Veniamo infine al punto che proprio non ho capito nel ragionamento di Castellani: siccome Silvio Berlusconi ha pasticciato troppo sulle questioni della giustizia di questo tema non ci si deve occupare. Mi pare che il difetto principale del berlusconismo (in parte giustificato dal fatto che cavalcare una tigre sia sempre assai pericoloso come peraltro si è potuto fattualmente constatare) sia stato non impostare una vera riforma della giustizia ma impegnarsi a tenere la magistratura a bada come in parte sta facendo Renzi sia pure con una retorica opposta (garantista quella del centrodestra, giustizialista quella di fondo del centrosinistra). Sul modo in cui si è sviluppato questo processo occorrerebbe una lunga digressione: a partire dal fatto che il centrodestra reale (Lega, Msi, Forza Italia) si è organizzato fuori dallo stato reale (magistrati, apparati, Bankitalia, Quirinale, Rai, Csm, Corte costituzionale, Consiglio di Stato, sistemi di relazioni con gli establishment nazionale e stranieri e così via) e ciò lo ha messo sulla difensiva ogni volta che si arrivava ad affrontare riforme che mettevano in gioco la costituzione e gli assetti di fondo dello stato.

Ma oggi la lunga stagione post 1994 si è esaurita e o si accetta il partito unico renzista con un orizzonte di più o meno rapido ulteriore declino della sovranità nazionale, o si sfruttano le aperture stesse offerte dal renzismo e si pone con forza l’obiettivo della riforma dello stato. Come di quest’ultima Castellani pensi che non possa far parte la riforma della giustizia, mi sorprende.

Anche gli ultimi fatti di cronaca, la corruzione che prima della politica è stata della magistratura (e degli apparati dello Stato a questa oggi sottomessi), le procure che si dividono tra chi reprime i reati di certi ambienti cattolici e chi quelli dei vecchi democristiani per arrivare poi a risse nel Csm sedate da coraggiosissime (come sempre) “lettere segrete”. Tutta la cronaca recente spiega come il cuore della disgregazione crescente dello Stato (e quindi della sua esterosubordinazione) nasca all’interno della “magistratura che c’è”.

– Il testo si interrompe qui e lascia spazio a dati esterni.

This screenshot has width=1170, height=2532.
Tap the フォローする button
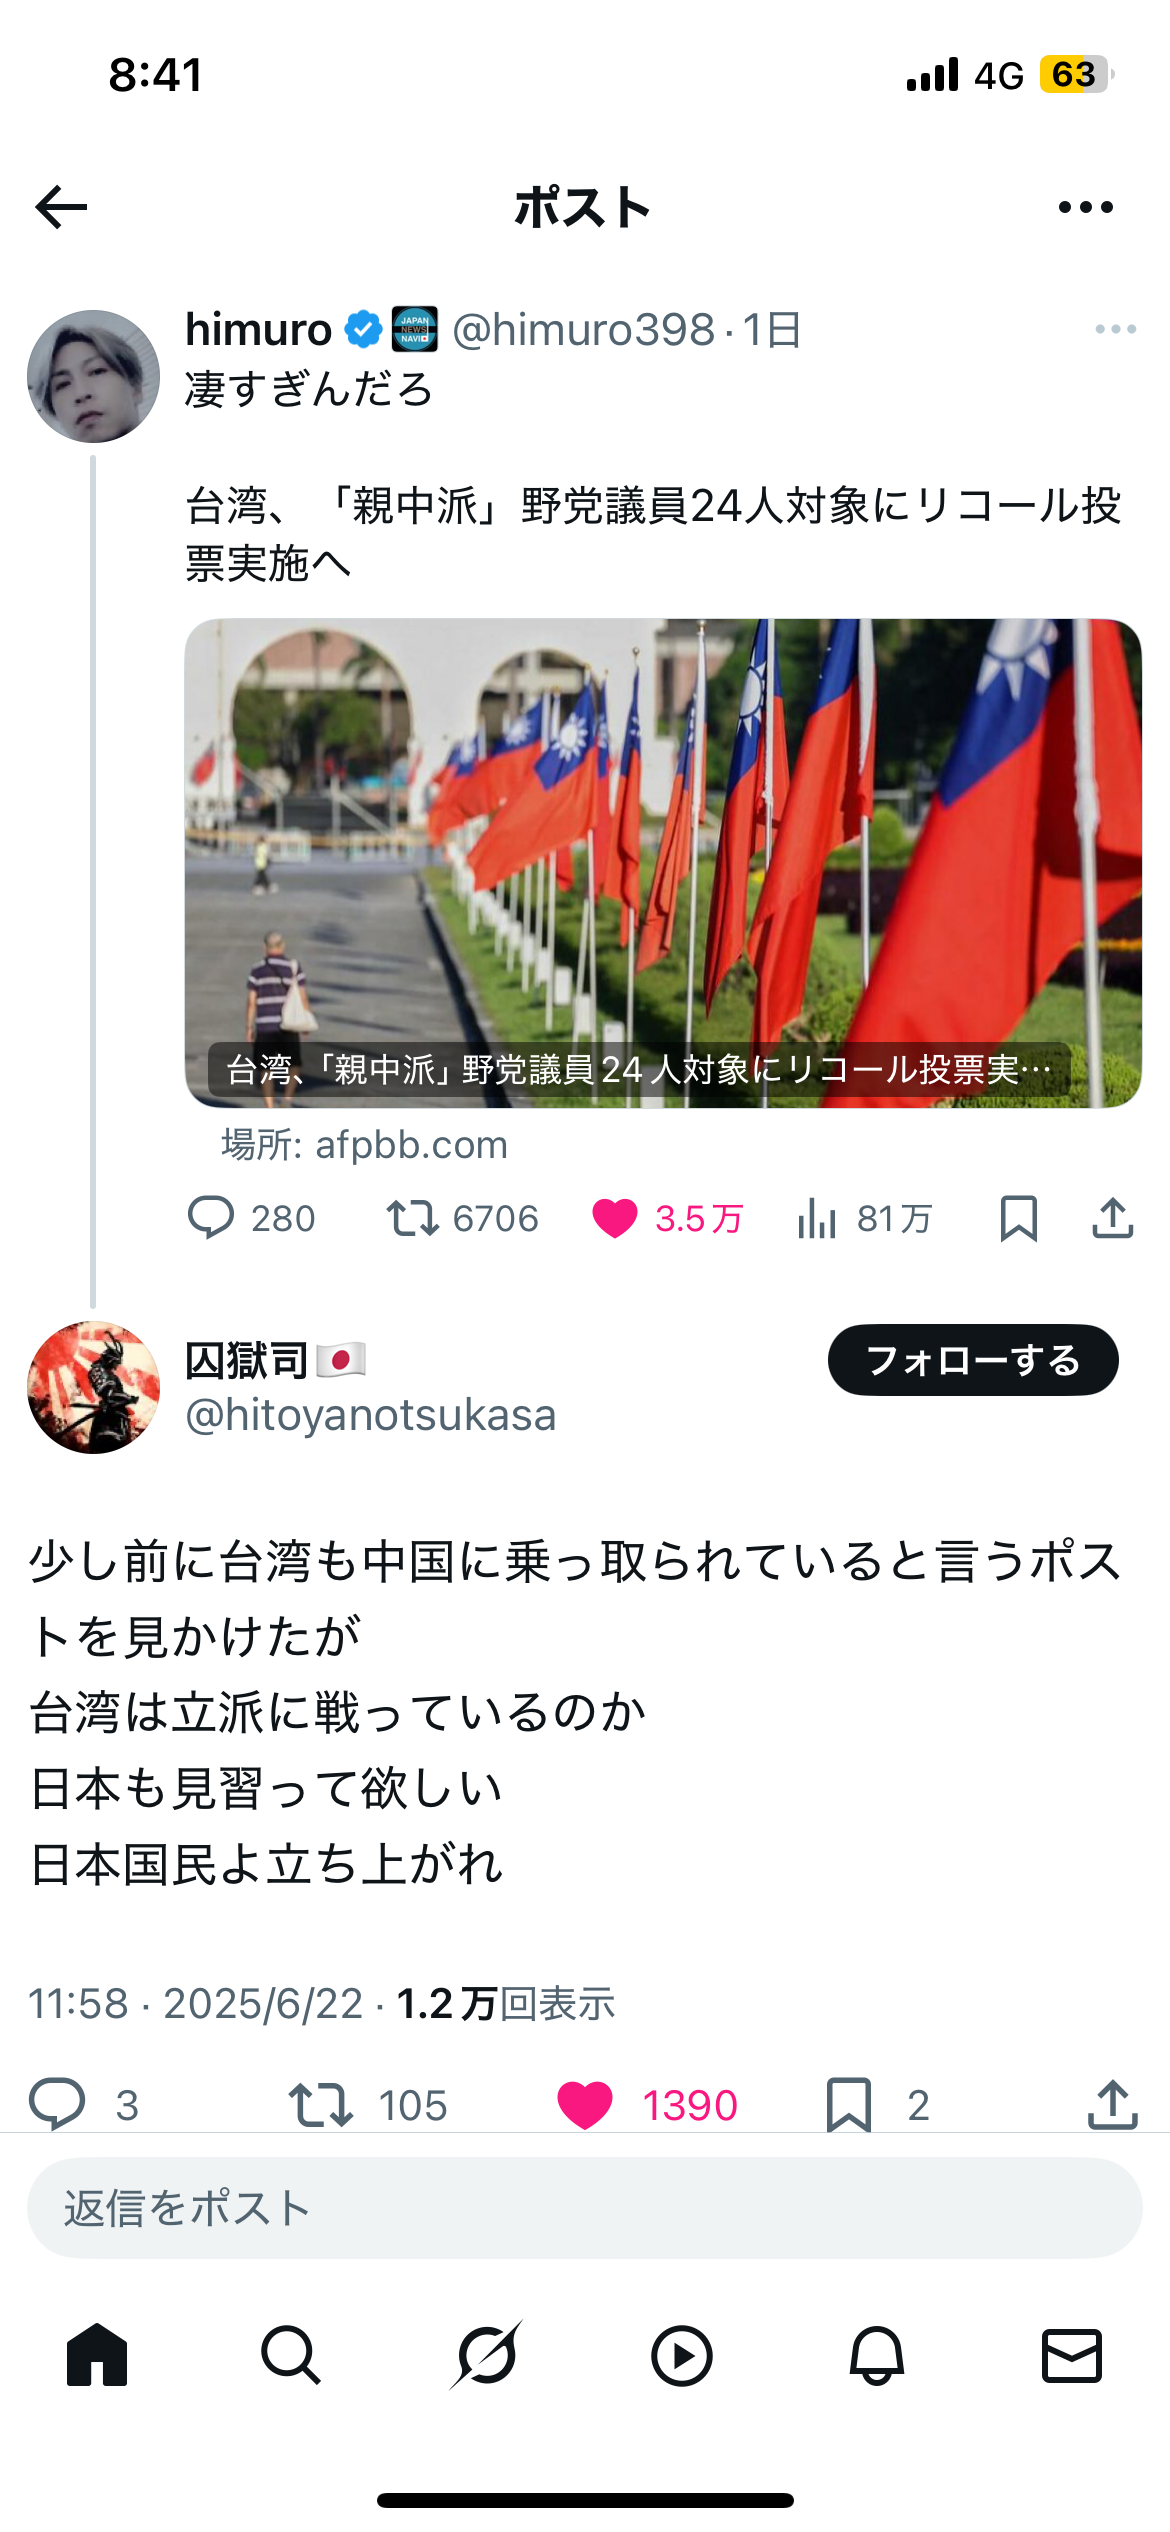[973, 1360]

Gli storici che studieranno la liquidazione extrademocratica del governo Berlusconi del 2008, oltre agli evidenti limiti-errori del centrodestra, esamineranno con quanta cura siano state eliminate le filiere patriottiche presenti ancora nella nostra Italia (i Mori, i Pollari, i Bertolaso, lo scardinamento di Finmeccanica e quello ampiamente tentato dell’Eni, il vice capo della Polizia messo sotto accusa – poi assolto – prima della nomina del nuovo capo, la liquidazione –con successiva assoluzione – di ogni filiera nazionale nelle telecomunicazioni) per domare la nostra sovranità.

Pensare di riformare questo Stato senza separare le carriere togate, senza sottrarre almeno parzialmente alla corporazione il controllo deontologico e disciplinare sui suoi membri, senza creare un sistema di check and balance che valga anche per la magistratura (e che sia poi la base anche per pene più rapide e più certe), è una barzelletta.

Allora tanto vale iscriversi al partito unico renzista, sperare di potersi godere, senza tragedie a breve termine, gli anni della propria pensione, auspicando che nel medio periodo cari giovani amici – che pur mi paiono buoni leoncini in formazione – smettano di comportarsi come gattini (ciechi).